As the two fought, they wounded each other, and the cries of agony from the red dragon made crops barren, killed animals and caused pregnant women to miscarry.
King Lludd, the ruler of Britain at the time, went to visit his sibling Llefelys, who was in France. He was instructed that to stop the dragons fighting, thus ending the cries that were ruining his people, he must dig a pit large enough to contain them both in the centre of Britain. He must then fill it with mead and cover it in cloth.
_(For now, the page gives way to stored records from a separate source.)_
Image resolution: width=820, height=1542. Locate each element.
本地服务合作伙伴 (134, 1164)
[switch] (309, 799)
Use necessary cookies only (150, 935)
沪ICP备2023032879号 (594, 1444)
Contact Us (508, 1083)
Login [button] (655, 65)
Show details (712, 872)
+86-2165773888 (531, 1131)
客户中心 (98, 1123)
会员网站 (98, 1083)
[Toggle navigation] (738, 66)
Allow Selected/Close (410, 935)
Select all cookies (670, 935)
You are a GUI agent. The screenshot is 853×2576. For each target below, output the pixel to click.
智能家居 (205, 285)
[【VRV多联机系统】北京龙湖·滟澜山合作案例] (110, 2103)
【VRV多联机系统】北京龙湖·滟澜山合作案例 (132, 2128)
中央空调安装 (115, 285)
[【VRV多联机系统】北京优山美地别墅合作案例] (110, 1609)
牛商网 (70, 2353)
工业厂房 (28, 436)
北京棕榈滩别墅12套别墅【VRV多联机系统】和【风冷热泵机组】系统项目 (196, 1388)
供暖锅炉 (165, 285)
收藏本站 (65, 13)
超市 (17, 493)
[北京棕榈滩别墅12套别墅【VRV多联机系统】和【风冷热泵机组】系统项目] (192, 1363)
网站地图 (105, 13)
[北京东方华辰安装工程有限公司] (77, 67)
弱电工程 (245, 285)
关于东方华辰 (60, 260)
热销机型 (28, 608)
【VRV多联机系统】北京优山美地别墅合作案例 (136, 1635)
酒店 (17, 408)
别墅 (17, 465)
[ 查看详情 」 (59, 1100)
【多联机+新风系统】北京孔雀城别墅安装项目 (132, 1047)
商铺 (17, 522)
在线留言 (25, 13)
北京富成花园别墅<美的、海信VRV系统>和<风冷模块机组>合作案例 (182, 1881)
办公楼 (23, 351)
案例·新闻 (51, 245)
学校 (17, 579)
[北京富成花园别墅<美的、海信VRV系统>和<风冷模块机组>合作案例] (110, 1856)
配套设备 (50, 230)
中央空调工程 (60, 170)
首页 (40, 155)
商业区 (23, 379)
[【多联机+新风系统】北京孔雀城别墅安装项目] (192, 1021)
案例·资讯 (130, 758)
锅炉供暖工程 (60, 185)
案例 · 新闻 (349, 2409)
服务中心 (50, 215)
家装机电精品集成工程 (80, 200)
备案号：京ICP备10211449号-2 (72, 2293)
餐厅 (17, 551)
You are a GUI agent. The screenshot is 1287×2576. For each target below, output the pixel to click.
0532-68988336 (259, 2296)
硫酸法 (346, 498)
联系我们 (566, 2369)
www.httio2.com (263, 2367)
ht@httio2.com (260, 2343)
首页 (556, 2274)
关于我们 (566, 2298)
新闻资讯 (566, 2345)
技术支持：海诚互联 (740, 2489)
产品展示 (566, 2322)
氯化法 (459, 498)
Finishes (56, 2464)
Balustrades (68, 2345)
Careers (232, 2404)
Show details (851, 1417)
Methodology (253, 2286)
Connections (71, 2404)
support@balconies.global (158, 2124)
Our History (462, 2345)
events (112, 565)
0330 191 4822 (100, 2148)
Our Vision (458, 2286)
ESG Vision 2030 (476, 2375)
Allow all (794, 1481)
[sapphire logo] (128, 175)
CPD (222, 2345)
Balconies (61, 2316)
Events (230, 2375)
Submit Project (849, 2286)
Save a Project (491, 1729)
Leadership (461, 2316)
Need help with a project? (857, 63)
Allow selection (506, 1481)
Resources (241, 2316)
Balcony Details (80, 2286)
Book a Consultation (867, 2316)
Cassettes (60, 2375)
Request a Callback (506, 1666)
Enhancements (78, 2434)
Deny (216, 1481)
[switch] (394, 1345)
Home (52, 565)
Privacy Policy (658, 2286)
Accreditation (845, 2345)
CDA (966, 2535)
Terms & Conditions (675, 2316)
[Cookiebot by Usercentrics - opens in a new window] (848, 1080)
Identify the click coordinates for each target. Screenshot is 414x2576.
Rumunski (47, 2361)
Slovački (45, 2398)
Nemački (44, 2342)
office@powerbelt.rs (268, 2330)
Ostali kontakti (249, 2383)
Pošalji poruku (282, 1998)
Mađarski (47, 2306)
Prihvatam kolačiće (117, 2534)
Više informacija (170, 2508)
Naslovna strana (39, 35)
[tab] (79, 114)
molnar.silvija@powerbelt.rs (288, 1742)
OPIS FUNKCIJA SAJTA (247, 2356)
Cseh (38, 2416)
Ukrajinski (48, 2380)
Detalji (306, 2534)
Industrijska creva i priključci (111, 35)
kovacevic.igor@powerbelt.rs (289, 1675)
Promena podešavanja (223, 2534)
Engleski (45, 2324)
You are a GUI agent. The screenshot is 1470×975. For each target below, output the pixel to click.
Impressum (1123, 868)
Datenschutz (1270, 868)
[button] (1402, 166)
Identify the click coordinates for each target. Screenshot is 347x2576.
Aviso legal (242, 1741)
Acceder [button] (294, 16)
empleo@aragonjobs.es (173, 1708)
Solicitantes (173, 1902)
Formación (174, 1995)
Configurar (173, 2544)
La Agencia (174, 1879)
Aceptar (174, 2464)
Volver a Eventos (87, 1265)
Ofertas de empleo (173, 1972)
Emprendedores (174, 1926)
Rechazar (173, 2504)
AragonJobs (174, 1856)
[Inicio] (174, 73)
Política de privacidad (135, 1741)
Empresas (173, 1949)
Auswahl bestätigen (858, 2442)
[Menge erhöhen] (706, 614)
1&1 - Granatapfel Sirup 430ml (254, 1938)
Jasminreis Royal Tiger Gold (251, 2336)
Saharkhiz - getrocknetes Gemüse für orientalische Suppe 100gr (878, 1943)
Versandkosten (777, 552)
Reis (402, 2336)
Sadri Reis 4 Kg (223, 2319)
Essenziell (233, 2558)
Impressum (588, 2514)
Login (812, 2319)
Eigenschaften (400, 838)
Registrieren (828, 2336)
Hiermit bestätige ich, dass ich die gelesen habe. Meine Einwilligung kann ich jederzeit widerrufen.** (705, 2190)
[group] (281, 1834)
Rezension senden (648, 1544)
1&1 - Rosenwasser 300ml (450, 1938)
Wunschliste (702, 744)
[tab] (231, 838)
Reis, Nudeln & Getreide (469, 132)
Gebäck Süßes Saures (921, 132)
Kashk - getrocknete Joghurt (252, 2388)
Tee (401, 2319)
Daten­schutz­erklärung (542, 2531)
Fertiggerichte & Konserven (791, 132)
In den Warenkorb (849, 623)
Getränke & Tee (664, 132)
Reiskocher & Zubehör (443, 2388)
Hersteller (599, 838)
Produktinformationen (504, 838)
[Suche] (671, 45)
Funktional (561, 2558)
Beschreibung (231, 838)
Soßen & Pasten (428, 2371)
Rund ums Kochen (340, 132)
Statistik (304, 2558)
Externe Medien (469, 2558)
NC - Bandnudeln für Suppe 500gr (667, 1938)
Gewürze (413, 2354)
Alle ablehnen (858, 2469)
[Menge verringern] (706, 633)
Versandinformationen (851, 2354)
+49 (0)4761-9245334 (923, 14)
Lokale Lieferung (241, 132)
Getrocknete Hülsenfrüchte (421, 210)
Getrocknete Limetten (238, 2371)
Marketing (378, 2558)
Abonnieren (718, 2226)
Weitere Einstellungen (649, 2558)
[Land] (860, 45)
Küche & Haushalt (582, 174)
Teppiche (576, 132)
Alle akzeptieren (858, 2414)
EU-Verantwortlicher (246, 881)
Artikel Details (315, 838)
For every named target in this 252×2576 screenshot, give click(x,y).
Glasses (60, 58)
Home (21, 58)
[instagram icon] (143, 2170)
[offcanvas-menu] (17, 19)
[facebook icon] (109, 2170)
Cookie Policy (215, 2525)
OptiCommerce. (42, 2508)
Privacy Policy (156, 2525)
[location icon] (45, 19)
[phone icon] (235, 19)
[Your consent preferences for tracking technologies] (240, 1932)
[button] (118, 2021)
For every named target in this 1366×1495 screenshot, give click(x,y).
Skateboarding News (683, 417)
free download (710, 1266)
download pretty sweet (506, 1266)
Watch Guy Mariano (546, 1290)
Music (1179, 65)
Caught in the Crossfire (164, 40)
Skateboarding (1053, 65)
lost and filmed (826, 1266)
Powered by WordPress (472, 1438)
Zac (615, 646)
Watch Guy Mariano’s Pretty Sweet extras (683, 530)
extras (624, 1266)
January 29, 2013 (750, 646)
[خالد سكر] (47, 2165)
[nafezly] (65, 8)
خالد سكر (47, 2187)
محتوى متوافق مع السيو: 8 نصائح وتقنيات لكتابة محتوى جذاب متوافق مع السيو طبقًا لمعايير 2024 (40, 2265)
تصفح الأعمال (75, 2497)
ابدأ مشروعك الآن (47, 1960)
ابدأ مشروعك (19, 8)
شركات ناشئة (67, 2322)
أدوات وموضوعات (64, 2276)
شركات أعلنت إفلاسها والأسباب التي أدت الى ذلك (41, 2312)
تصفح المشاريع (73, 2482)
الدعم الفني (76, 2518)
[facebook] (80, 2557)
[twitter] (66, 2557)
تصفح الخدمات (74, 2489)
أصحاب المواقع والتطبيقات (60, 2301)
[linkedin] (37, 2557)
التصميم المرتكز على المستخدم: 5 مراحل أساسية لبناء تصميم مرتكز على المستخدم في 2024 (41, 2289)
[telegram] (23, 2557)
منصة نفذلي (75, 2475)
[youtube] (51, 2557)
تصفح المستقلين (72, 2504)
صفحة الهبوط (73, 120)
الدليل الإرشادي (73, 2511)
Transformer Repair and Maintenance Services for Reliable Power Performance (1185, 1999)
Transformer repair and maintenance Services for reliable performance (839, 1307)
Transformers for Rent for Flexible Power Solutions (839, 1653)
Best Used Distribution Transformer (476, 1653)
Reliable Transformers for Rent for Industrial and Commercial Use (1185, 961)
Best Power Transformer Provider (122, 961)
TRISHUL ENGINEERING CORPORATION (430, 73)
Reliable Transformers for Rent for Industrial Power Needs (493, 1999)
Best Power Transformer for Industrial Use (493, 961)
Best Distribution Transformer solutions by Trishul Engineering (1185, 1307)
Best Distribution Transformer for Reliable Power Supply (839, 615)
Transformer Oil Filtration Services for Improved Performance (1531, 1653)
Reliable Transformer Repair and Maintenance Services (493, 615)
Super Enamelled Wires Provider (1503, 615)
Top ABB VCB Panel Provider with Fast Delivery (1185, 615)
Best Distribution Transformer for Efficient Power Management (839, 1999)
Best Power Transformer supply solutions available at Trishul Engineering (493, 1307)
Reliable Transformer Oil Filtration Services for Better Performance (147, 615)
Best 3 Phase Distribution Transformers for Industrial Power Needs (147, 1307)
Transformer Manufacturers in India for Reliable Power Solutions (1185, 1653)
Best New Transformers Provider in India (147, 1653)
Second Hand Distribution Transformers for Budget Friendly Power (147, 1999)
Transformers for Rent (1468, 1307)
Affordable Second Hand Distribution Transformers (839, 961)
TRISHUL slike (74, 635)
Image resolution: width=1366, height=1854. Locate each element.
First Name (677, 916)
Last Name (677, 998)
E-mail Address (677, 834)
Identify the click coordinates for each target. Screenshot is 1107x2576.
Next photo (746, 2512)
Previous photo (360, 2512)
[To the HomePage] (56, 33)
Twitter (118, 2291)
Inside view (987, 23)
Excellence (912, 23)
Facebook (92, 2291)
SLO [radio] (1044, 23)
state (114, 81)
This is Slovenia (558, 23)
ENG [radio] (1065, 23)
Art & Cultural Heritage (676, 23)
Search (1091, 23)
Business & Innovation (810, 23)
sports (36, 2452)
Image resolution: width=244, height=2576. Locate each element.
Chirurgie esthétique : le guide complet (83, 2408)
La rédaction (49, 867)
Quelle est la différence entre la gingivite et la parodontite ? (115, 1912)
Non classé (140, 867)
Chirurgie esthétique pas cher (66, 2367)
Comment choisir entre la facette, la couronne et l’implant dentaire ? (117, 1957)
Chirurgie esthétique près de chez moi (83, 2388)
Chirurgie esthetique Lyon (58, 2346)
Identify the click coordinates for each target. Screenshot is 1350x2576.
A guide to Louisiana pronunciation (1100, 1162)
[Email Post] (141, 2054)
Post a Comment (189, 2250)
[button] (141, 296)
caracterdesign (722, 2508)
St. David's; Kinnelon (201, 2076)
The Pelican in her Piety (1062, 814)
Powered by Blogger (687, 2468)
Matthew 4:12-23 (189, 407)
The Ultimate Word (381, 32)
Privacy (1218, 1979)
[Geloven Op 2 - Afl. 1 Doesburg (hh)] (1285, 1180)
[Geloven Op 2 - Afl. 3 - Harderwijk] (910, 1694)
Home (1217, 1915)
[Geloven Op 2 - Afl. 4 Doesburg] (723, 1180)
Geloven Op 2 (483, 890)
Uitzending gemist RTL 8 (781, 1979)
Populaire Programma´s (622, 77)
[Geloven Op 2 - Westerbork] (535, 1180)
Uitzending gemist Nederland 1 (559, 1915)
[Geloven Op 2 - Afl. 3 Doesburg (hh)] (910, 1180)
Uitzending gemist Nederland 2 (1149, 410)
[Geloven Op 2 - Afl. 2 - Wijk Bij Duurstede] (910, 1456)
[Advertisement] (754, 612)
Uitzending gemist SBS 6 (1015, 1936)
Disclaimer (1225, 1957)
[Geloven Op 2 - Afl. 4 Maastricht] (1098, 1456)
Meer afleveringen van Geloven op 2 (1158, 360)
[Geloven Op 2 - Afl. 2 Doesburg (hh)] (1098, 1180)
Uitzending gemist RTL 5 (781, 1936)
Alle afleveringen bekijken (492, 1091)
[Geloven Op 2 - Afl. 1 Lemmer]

Having done this, the dragons came and drank the mead, which made them drowsy, and they fell asleep in the pit, wrapped in the cloth. Lludd imprisoned them, and in the Mabinogion, that is the end of the matter.
Later, however, in the Historia Britonum, the dragons are still trapped in the pit and cloth, and every time King Vortigern attempts to build a castle there, the walls and foundations are destroyed overnight, though nobody knows why.
Vortigern’s advisors say that to solve the problem he must find a boy without a natural father and sacrifice him. This will stop the destruction of his castle.
When this boy is found, and it is revealed to him that he is to be sacrificed so that Vortigern’s castle can be built, the boy says that the advisors are wrong, and that actually the destruction is occurring because of the two dragons trapped in the pit.
So, Vortigern digs open the pit, frees the two dragons, and finally the red dragon kills the white dragon. The boy pipes up again, telling Vortigern that the red dragon represented the people over which Vortigern ruled, whereas the white dragon represented the Saxons.
Vortigern’s people are presumed to have been the native Britons who, although they were driven by the Saxons into only Wales and Cornwall, were never completely defeated. They didn’t exactly slay the white dragon as they were supposed to, however.